上官の声でみんなが集まる。上官の顔を見ると機嫌が悪そうだった。みんなもそれに気づいていたのだろう、いつもならばうるさいはずが今回は静かだった。

『我々は誇り高き帝国軍人である。それはお前らも承知のはずだ。それなのに今回の作戦ではその誇りを捨てた奴がいる。』

わかりやすく動揺している人が1人いる。ニィザか。今回の作戦では女子供も皆殺しにしろと上官に言われていた。だが、その中にニィザの妹がいたのだ。ぼくもニィザも、家族を全て奪われ、ここに入った。だから、もう悲しむ人はいないと思い戦ってきた。彼の妹も彼の記憶の中でしか生きていなかったはずだった。だが妹が生きていると知った彼は妹を逃がそうとした。案の定、上官に見つかってしまい妹は殺された。ぼくはその現場に居合わせて無かったが、射殺されたらしい。

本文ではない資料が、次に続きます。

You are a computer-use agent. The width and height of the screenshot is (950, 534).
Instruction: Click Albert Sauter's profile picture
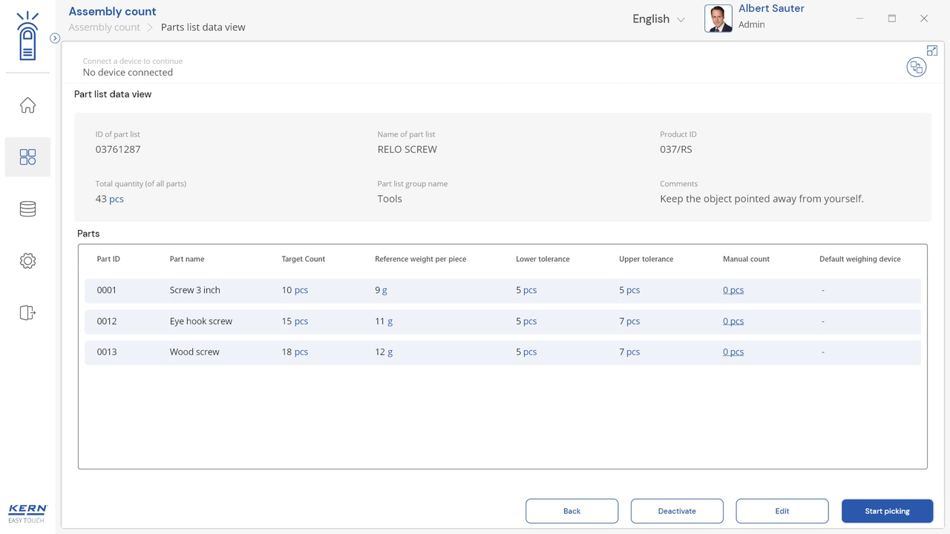(718, 19)
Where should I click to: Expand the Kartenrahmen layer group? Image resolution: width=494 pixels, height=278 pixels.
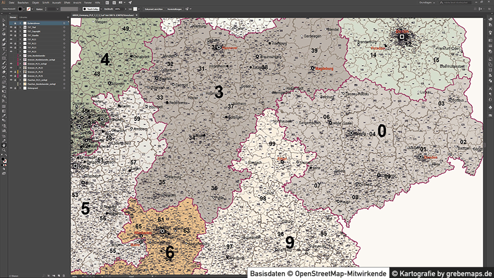tap(20, 23)
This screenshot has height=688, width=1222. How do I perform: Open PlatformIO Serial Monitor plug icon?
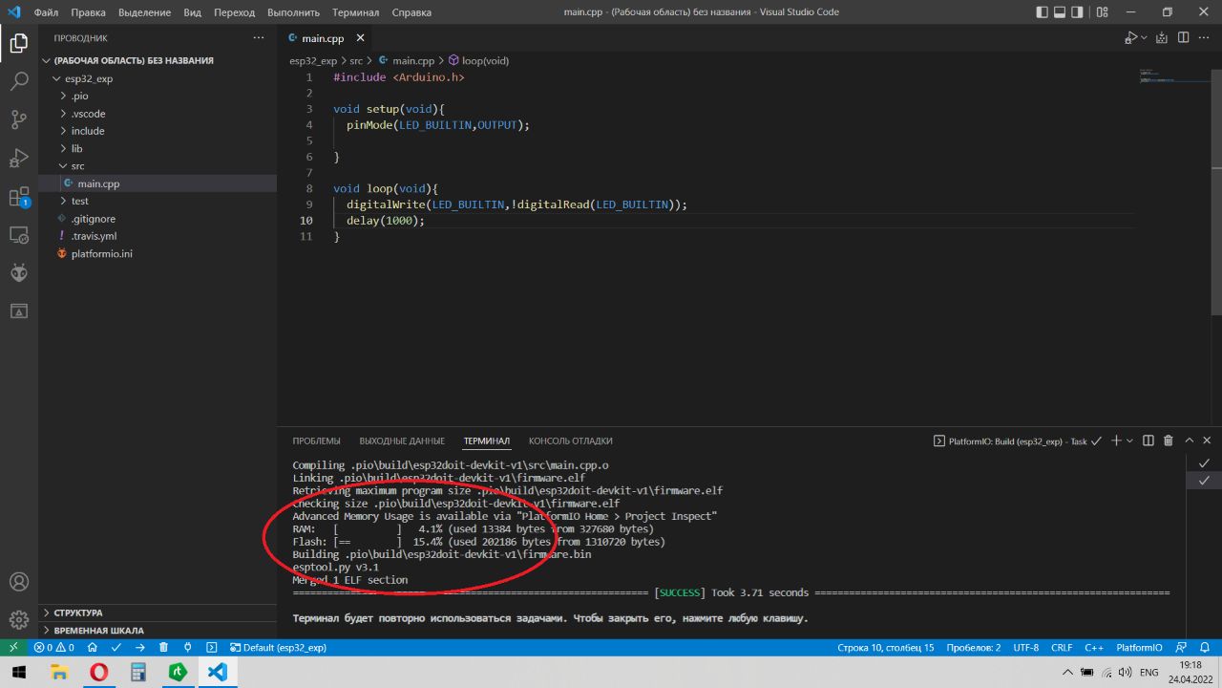point(187,647)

『ニィザ、上からの命令だ。軍に逆らったとして、お前を処刑する。ファー、やれ。』

ぼくは銃を持ち上げる。今まで数えきれないほどの人を殺してきたはずなのに、今は引き金を引けない。軍の人を殺したことがなければ、ましてや戦友など殺すことができない。上官はやれなかったらわかってるなという視線をぼくに向けてくる。それでもぼくは戦友を殺せなかった。

その時、遠くから声がした。

『停戦命令だ!戦争は終わりだ!』

ぼくたちはポカンとしていた。…は?この状況を飲み込めない。この生活に慣れているのもあるが、普通の生活というものを想像できなかったのもあるだろう。そのようにボーッとしていると、銃を撃つ音がした。驚いて隣を見ると、脳を弾丸に貫かれたニィザが横たわっていた。

『戦争が終わっても軍規が無くなったわけではない。』

上官はぼくに語りかけるというより、もう動かないニィザに言い聞かせるようにそう言った。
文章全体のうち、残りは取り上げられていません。